One of the grounds given for objection to
science is that science is responsible for such horrors as those of the late War. "You
scientific men (we are told) never think of the possible applications of your discoveries.
You do not mind whether they are used to
kill or to cure. Your method of thinking,
doubtless satisfactory when dealing with
molecules and atoms, renders you insensible
to the deference between right and wrong."
. . . The objection to scientific weapons
such as the gases of the late War, and such
new devices as may be employed in the
next, is essentially an objection to the
unknown. Fighting with lances or guns,
one can calculate, or thinks one can
calculate, one's chances. But with gas or
rays or microbes one has an altogether
different state of affairs. Poisonous gas had
a great moral effect, just because it was new
and incomprehensible. As long as we
permit ourselves to be afraid of the novel
and unknown, there will be a very great
temptation to use novel and unknown
weapons against us .... What 1
have said about mustard gas
might be applied, mutatis
mutandis, to most other
applications of science to human
life. They can all, I think, be
abused, but none perhaps is
always evil; and many, like
mustard gas, when we have got
over our first not very rational
objections to them, turn out to be,
on the whole, good.
In fact, Haldane didn't even grant moral arguments--or the imposition of moral restraints-any role at all in the prevention of war. He adopted the same parochial and arrogant position, still all too common among scientists, that war could be ended only by rational and scientific research: "War will be prevented only by a scientific study of its causes, such as has prevented most epidemic diseases."

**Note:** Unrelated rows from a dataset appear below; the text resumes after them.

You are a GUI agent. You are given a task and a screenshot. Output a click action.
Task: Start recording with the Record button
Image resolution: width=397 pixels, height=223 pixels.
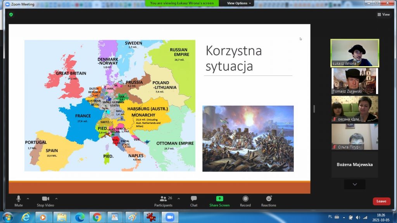click(x=245, y=200)
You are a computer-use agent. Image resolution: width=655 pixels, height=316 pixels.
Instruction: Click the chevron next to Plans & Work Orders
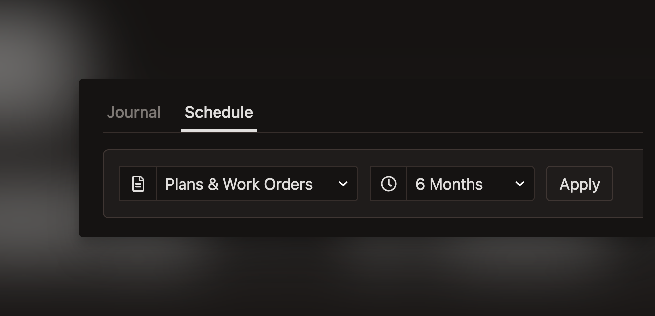[x=343, y=184]
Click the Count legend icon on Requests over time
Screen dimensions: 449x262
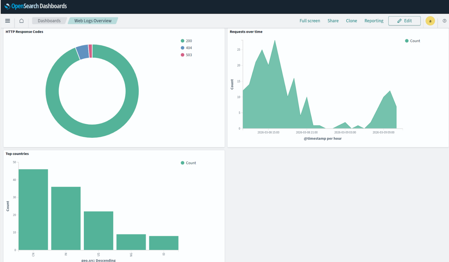[407, 41]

I am no philosopher, and I do not wish to combat Haldane's argument on theoretical grounds here. Let us look instead at the basic empirical evidence, unwittingly presented by Haldane himself in Callinicus. And let me propose a test: If he is right, and scientific recommendations should be trusted because scientists can forecast the future in areas of their expertise, then the success of Haldane's own predictions will validate his approach.
I propose that two great impediments generally stand in the way of successful prediction: first, our inability, in principle, to know much about complex futures along the contingent and nondeterministic pathways of history; and second, the personal hubris that leads us to think we are acting in a purely and abstractly rational manner when our views are really motivated by unrecognized social and personal prejudices.